What you need to do: Please retype all of the following entries exactly.

[Listed records Boundary: Start]

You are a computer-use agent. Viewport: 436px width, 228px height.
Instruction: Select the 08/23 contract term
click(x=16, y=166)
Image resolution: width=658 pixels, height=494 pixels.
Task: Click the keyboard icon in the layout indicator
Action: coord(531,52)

[Listed records Boundary: End]

Output for this exercise:
You are a computer-use agent. Viewport: 436px width, 228px height.
Instruction: Select the 08/23 contract term
click(x=16, y=166)
Image resolution: width=658 pixels, height=494 pixels.
Task: Click the keyboard icon in the layout indicator
Action: coord(531,52)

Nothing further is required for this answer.